### EXERCISE REQUIREMENTS
Write out each entry word for word.

### DATA RECORDS

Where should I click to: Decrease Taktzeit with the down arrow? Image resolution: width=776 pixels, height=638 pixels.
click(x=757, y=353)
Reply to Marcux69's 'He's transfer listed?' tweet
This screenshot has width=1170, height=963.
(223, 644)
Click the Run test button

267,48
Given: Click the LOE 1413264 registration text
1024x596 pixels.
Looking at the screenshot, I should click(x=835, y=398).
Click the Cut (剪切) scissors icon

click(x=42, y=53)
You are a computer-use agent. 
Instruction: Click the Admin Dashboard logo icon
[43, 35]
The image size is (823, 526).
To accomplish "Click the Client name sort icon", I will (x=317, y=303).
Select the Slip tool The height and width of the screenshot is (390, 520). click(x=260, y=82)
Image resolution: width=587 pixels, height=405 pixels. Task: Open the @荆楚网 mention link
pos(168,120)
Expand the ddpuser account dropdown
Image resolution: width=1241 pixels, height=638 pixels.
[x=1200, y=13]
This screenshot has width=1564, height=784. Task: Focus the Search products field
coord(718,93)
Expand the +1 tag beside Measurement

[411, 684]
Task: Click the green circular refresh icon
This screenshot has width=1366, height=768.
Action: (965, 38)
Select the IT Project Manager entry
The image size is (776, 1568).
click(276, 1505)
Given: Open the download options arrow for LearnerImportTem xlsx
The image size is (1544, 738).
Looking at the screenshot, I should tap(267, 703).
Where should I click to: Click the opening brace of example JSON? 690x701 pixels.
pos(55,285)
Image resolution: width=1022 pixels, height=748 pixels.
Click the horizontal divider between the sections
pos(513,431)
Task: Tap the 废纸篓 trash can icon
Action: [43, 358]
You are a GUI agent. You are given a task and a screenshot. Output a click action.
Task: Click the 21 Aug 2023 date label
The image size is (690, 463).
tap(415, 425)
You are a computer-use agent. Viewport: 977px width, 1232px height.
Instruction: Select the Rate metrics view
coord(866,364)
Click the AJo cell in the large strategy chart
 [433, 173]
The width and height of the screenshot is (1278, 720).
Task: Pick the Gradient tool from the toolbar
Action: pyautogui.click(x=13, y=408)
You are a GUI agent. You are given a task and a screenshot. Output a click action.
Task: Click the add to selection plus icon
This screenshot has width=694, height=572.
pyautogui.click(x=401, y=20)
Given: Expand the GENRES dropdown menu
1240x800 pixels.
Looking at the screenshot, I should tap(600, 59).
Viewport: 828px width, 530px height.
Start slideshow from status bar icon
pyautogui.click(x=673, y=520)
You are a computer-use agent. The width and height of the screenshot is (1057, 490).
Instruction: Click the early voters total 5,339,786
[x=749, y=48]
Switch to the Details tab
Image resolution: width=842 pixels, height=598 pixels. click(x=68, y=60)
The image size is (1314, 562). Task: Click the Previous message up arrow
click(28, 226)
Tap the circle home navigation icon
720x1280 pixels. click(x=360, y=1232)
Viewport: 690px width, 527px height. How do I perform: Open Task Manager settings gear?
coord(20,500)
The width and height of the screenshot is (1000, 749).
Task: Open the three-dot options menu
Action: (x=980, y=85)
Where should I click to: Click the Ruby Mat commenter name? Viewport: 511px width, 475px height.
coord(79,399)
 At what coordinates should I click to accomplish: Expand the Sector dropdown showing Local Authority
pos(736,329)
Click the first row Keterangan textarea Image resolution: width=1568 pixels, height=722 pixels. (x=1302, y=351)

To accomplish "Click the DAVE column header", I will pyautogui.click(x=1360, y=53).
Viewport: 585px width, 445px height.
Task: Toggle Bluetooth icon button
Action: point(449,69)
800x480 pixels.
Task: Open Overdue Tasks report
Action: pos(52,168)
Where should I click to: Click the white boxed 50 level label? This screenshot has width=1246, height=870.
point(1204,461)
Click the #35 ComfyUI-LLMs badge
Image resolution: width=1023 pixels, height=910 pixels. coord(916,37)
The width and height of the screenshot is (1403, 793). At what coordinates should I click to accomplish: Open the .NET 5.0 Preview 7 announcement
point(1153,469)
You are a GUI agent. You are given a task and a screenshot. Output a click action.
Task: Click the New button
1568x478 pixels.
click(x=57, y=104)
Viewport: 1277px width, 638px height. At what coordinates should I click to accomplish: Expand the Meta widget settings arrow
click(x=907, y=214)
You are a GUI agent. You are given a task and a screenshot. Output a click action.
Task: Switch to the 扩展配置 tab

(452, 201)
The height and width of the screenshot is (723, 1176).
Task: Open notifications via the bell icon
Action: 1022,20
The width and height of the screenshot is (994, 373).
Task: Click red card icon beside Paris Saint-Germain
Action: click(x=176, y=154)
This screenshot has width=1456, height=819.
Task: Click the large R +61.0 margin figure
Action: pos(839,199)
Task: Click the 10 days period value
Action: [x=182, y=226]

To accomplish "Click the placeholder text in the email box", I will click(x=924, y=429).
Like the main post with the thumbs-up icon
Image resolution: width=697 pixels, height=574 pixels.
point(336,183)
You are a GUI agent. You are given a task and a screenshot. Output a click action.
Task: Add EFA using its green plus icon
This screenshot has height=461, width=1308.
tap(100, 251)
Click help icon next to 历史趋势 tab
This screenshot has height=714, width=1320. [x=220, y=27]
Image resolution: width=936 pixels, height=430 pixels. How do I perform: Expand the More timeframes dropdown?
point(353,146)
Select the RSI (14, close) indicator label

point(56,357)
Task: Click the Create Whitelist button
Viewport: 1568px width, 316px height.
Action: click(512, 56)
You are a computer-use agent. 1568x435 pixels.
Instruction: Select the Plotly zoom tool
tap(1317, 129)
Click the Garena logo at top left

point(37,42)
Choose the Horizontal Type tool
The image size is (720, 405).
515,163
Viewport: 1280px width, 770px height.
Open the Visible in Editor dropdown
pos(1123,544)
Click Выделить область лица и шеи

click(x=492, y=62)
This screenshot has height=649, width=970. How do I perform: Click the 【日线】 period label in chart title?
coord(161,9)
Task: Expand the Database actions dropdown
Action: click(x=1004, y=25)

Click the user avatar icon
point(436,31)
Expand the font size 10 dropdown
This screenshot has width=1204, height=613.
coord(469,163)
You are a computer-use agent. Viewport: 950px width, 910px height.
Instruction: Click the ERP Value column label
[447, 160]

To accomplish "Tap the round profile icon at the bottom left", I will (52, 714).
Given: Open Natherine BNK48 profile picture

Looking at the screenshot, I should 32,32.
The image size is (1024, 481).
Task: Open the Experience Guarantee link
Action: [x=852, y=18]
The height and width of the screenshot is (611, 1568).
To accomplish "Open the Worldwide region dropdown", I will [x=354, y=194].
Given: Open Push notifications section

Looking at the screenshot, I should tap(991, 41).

### RESULT OF THIS EXERCISE
Where should I click to: Decrease Taktzeit with the down arrow? Image resolution: width=776 pixels, height=638 pixels.
click(x=757, y=353)
Reply to Marcux69's 'He's transfer listed?' tweet
This screenshot has width=1170, height=963.
(223, 644)
Click the Run test button

267,48
Given: Click the LOE 1413264 registration text
1024x596 pixels.
Looking at the screenshot, I should click(x=835, y=398).
Click the Cut (剪切) scissors icon

click(x=42, y=53)
You are a computer-use agent. 
Instruction: Click the Admin Dashboard logo icon
[43, 35]
The image size is (823, 526).
To accomplish "Click the Client name sort icon", I will (x=317, y=303).
Select the Slip tool The height and width of the screenshot is (390, 520). click(x=260, y=82)
Image resolution: width=587 pixels, height=405 pixels. Task: Open the @荆楚网 mention link
pos(168,120)
Expand the ddpuser account dropdown
Image resolution: width=1241 pixels, height=638 pixels.
[x=1200, y=13]
This screenshot has width=1564, height=784. Task: Focus the Search products field
coord(718,93)
Expand the +1 tag beside Measurement

[411, 684]
Task: Click the green circular refresh icon
This screenshot has width=1366, height=768.
Action: (965, 38)
Select the IT Project Manager entry
The image size is (776, 1568).
click(276, 1505)
Given: Open the download options arrow for LearnerImportTem xlsx
The image size is (1544, 738).
Looking at the screenshot, I should tap(267, 703).
Where should I click to: Click the opening brace of example JSON? 690x701 pixels.
pos(55,285)
Image resolution: width=1022 pixels, height=748 pixels.
Click the horizontal divider between the sections
pos(513,431)
Task: Tap the 废纸篓 trash can icon
Action: [43, 358]
You are a GUI agent. You are given a task and a screenshot. Output a click action.
Task: Click the 21 Aug 2023 date label
The image size is (690, 463).
tap(415, 425)
You are a computer-use agent. Viewport: 977px width, 1232px height.
Instruction: Select the Rate metrics view
coord(866,364)
Click the AJo cell in the large strategy chart
 [433, 173]
The width and height of the screenshot is (1278, 720).
Task: Pick the Gradient tool from the toolbar
Action: pyautogui.click(x=13, y=408)
You are a GUI agent. You are given a task and a screenshot. Output a click action.
Task: Click the add to selection plus icon
This screenshot has width=694, height=572.
pyautogui.click(x=401, y=20)
Given: Expand the GENRES dropdown menu
1240x800 pixels.
Looking at the screenshot, I should tap(600, 59).
Viewport: 828px width, 530px height.
Start slideshow from status bar icon
pyautogui.click(x=673, y=520)
You are a computer-use agent. The width and height of the screenshot is (1057, 490).
Instruction: Click the early voters total 5,339,786
[x=749, y=48]
Switch to the Details tab
Image resolution: width=842 pixels, height=598 pixels. click(x=68, y=60)
The image size is (1314, 562). Task: Click the Previous message up arrow
click(28, 226)
Tap the circle home navigation icon
720x1280 pixels. click(x=360, y=1232)
Viewport: 690px width, 527px height. How do I perform: Open Task Manager settings gear?
coord(20,500)
The width and height of the screenshot is (1000, 749).
Task: Open the three-dot options menu
Action: (x=980, y=85)
Where should I click to: Click the Ruby Mat commenter name? Viewport: 511px width, 475px height.
coord(79,399)
 At what coordinates should I click to accomplish: Expand the Sector dropdown showing Local Authority
pos(736,329)
Click the first row Keterangan textarea Image resolution: width=1568 pixels, height=722 pixels. (x=1302, y=351)

To accomplish "Click the DAVE column header", I will pyautogui.click(x=1360, y=53).
Viewport: 585px width, 445px height.
Task: Toggle Bluetooth icon button
Action: point(449,69)
800x480 pixels.
Task: Open Overdue Tasks report
Action: pos(52,168)
Where should I click to: Click the white boxed 50 level label? This screenshot has width=1246, height=870.
point(1204,461)
Click the #35 ComfyUI-LLMs badge
Image resolution: width=1023 pixels, height=910 pixels. coord(916,37)
The width and height of the screenshot is (1403, 793). At what coordinates should I click to accomplish: Open the .NET 5.0 Preview 7 announcement
point(1153,469)
You are a GUI agent. You are given a task and a screenshot. Output a click action.
Task: Click the New button
1568x478 pixels.
click(x=57, y=104)
Viewport: 1277px width, 638px height. At what coordinates should I click to accomplish: Expand the Meta widget settings arrow
click(x=907, y=214)
You are a GUI agent. You are given a task and a screenshot. Output a click action.
Task: Switch to the 扩展配置 tab

(452, 201)
The height and width of the screenshot is (723, 1176).
Task: Open notifications via the bell icon
Action: 1022,20
The width and height of the screenshot is (994, 373).
Task: Click red card icon beside Paris Saint-Germain
Action: click(x=176, y=154)
This screenshot has width=1456, height=819.
Task: Click the large R +61.0 margin figure
Action: pos(839,199)
Task: Click the 10 days period value
Action: [x=182, y=226]

To accomplish "Click the placeholder text in the email box", I will click(x=924, y=429).
Like the main post with the thumbs-up icon
Image resolution: width=697 pixels, height=574 pixels.
point(336,183)
You are a GUI agent. You are given a task and a screenshot. Output a click action.
Task: Add EFA using its green plus icon
This screenshot has height=461, width=1308.
tap(100, 251)
Click help icon next to 历史趋势 tab
This screenshot has height=714, width=1320. [x=220, y=27]
Image resolution: width=936 pixels, height=430 pixels. How do I perform: Expand the More timeframes dropdown?
point(353,146)
Select the RSI (14, close) indicator label

point(56,357)
Task: Click the Create Whitelist button
Viewport: 1568px width, 316px height.
Action: click(512, 56)
You are a computer-use agent. 1568x435 pixels.
Instruction: Select the Plotly zoom tool
tap(1317, 129)
Click the Garena logo at top left

point(37,42)
Choose the Horizontal Type tool
The image size is (720, 405).
515,163
Viewport: 1280px width, 770px height.
Open the Visible in Editor dropdown
pos(1123,544)
Click Выделить область лица и шеи

click(x=492, y=62)
This screenshot has height=649, width=970. How do I perform: Click the 【日线】 period label in chart title?
coord(161,9)
Task: Expand the Database actions dropdown
Action: click(x=1004, y=25)

Click the user avatar icon
point(436,31)
Expand the font size 10 dropdown
This screenshot has width=1204, height=613.
coord(469,163)
You are a computer-use agent. Viewport: 950px width, 910px height.
Instruction: Click the ERP Value column label
[447, 160]

To accomplish "Tap the round profile icon at the bottom left", I will (52, 714).
Given: Open Natherine BNK48 profile picture

Looking at the screenshot, I should 32,32.
The image size is (1024, 481).
Task: Open the Experience Guarantee link
Action: [x=852, y=18]
The height and width of the screenshot is (611, 1568).
To accomplish "Open the Worldwide region dropdown", I will [x=354, y=194].
Given: Open Push notifications section

Looking at the screenshot, I should tap(991, 41).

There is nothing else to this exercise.